Reserva previa que me recuerda a aquellos tiempos en los que, para apuntar tímidamente que lo que sucedía en Euskalherría tenía componentes políticos, había con anterioridad que gastar un cuarto de hora explicando, más bien abjurando ante un tribunal de la Inquisición, que uno no tenía vinculación alguna con los terroristas y que discrepaba política y éticamente por completo de sus actividades. Y aun así, a veces saltaba indignado un comisario político, de IU o del PSOE – porque esos pequeños matices discrepantes del discurso oficial sólo me atrevía a insinuarlos con gente 'de izquierda', no estaba tan loco como para hacerlo ante personas no fiables o desconocidas – a quien no le bastaban esas aclaraciones y me exigía una condena expresa. 

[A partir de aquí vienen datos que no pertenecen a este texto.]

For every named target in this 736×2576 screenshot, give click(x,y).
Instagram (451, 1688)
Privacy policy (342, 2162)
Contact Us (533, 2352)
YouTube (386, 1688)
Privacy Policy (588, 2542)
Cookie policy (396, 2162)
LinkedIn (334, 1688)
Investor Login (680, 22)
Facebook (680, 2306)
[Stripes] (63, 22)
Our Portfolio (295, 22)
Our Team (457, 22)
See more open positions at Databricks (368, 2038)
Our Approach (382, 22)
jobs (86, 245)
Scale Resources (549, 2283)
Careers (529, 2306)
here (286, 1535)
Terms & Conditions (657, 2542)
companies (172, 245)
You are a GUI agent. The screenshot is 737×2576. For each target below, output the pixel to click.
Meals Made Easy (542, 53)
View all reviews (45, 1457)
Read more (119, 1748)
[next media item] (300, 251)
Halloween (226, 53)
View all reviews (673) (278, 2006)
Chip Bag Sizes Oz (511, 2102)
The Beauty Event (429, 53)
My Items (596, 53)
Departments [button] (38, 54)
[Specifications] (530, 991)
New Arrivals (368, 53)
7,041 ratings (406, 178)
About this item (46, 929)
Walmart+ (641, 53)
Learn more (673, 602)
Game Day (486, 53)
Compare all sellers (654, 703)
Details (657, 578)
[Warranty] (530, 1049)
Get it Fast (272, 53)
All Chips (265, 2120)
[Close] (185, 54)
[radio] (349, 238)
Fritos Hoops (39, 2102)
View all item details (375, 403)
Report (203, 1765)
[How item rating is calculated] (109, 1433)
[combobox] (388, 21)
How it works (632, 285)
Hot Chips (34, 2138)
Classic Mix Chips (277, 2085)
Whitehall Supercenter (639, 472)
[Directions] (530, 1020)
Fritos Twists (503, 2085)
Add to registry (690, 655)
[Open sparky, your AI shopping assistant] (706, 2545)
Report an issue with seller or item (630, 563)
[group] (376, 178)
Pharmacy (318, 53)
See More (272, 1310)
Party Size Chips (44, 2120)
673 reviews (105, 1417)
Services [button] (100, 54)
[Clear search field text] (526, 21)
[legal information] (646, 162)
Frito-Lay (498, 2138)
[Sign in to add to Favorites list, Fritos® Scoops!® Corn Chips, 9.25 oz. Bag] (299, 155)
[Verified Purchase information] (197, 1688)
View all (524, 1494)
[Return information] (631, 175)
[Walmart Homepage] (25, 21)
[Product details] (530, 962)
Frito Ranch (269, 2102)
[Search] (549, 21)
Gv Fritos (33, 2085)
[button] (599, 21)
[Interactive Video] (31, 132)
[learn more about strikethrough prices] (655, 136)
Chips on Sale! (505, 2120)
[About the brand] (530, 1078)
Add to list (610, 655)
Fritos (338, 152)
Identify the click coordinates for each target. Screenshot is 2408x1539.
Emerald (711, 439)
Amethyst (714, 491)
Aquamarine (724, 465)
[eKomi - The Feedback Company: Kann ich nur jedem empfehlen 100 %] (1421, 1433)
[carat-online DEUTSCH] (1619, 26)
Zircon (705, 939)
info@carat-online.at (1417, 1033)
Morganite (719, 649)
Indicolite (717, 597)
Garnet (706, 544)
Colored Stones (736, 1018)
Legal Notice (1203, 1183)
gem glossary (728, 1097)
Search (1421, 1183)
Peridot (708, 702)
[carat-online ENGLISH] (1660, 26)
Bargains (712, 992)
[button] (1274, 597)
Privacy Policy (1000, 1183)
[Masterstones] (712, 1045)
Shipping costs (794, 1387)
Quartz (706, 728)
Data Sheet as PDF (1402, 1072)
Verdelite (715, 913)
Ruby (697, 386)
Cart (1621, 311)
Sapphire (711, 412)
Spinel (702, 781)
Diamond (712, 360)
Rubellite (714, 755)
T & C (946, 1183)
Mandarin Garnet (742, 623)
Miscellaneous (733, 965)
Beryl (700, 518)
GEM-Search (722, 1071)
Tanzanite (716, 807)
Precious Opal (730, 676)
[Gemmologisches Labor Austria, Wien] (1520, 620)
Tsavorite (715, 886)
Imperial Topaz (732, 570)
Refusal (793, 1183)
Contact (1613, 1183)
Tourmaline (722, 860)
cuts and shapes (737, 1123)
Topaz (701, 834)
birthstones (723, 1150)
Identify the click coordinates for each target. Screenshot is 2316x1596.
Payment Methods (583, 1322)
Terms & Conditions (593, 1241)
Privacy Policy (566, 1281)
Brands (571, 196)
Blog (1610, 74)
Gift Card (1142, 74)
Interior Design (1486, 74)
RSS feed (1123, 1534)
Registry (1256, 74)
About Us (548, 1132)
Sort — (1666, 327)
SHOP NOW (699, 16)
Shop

Saco a colación estas anécdotas no anecdóticas porque esa especie de abjuración previa, común a los periodistas al opinar sobre los sucesos de la Universidad Autónoma (y de muchísimos otros) y a cualquier español al hablar sobre el conflicto vasco, refleja la vulneración sistemática de la libertad de expresión, en el terreno de lo fáctico, que se da en este país. Ciertamente, la libertad de expresión se halla reconocida en la Constitución con el alto honor de derecho fundamental y sigue esplendorosa en el ámbito formal, donde ha de cumplir su función ideológica de 
cimentar la ficción democrática. Se trata, como en tantos otros elementos de la 'democracia que nos dimos en el 78', de cercenar un derecho, ajustándolo a las necesidades en cada momento de la oligarquía, sin que se note mucho, manteniendo la vigencia legal de la norma.

 Lo que diferencia estos dos casos en los que la libertad de expresión se convierte en papel mojado son los mecanismos específicos para efectuarlo, que, de algún modo, remiten a los foucaltianos dispositivos disciplinarios y dispositivos normalizadores o de control. Primero, describiré someramente el caso vasco y me detendré más con la situación en los media. 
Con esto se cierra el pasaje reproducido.